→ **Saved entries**
▼▼▼
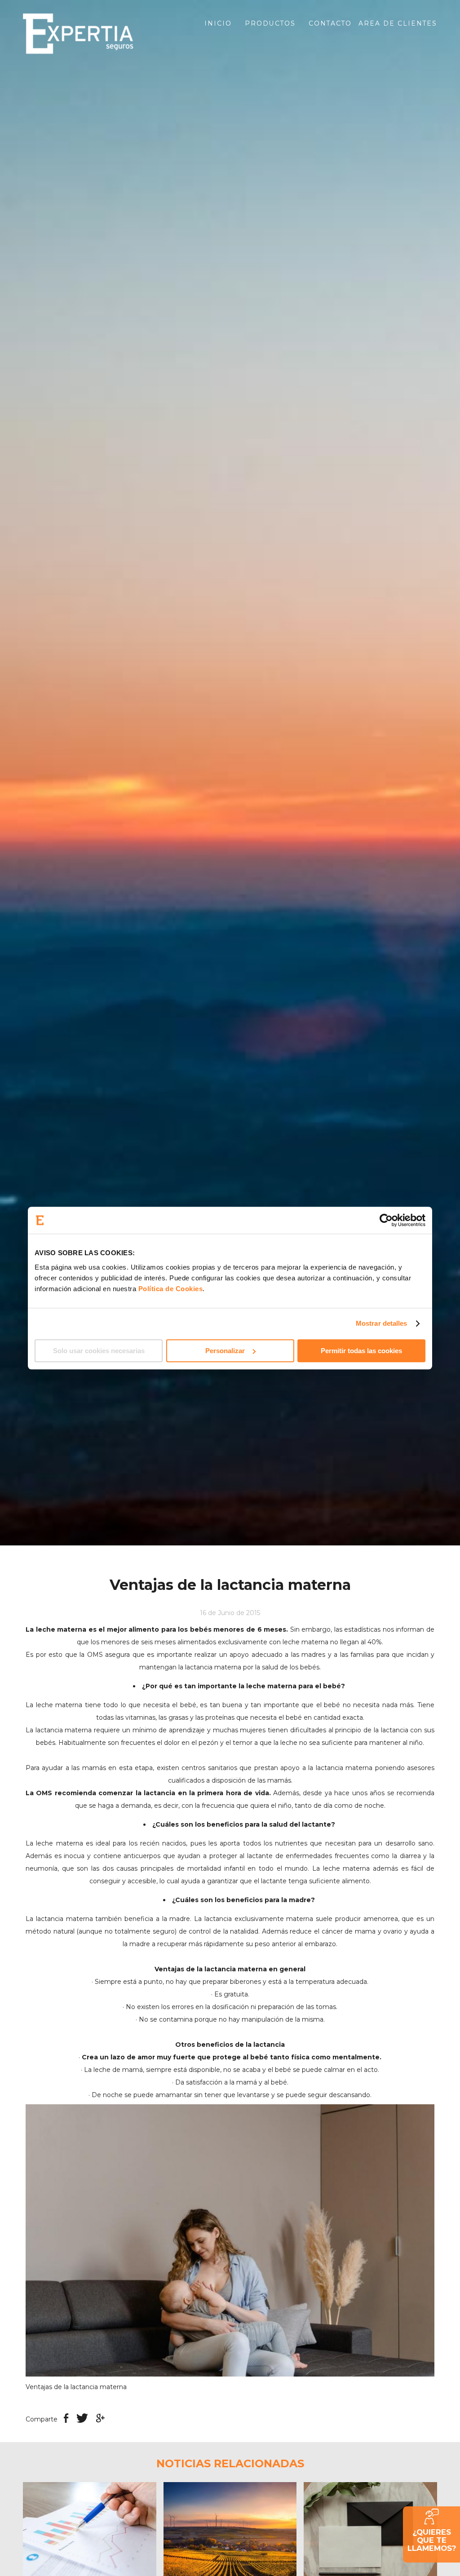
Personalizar (225, 1350)
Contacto (330, 23)
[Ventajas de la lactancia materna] (230, 2240)
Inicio (218, 23)
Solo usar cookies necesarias (99, 1350)
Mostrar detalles (381, 1323)
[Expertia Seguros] (89, 33)
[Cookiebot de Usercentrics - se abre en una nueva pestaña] (386, 1220)
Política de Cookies (170, 1288)
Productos (270, 23)
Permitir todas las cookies (361, 1350)
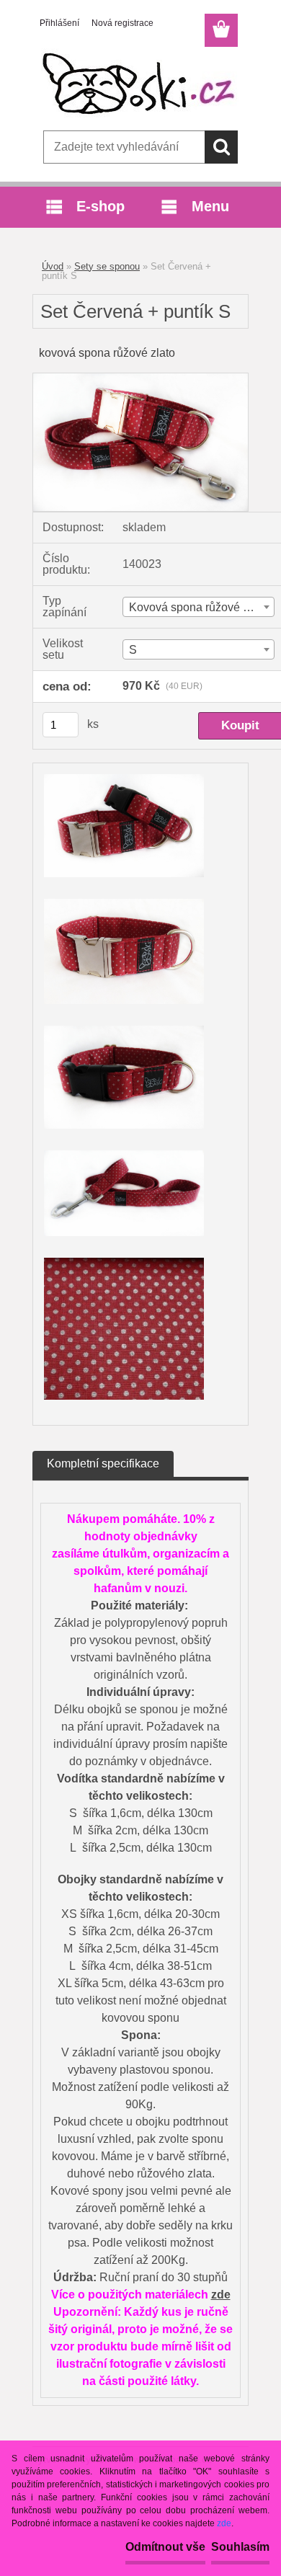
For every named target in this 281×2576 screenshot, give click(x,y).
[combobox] (198, 607)
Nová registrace (122, 23)
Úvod (52, 266)
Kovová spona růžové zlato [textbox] (198, 607)
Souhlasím (240, 2547)
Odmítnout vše (165, 2547)
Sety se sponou (107, 266)
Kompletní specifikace (103, 1463)
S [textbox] (133, 650)
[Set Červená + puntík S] (140, 379)
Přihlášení (59, 23)
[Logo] (140, 84)
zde (221, 2294)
▲▲▲
→ **TASK TO CARRY OUT**
The task here is to output the line with "Sety se sponou (107, 266)" and all lines after it to the end of the records above, exactly and only those.

→ **TASK SOLUTION**
Sety se sponou (107, 266)
Kompletní specifikace (103, 1463)
S [textbox] (133, 650)
[Set Červená + puntík S] (140, 379)
Přihlášení (59, 23)
[Logo] (140, 84)
zde (221, 2294)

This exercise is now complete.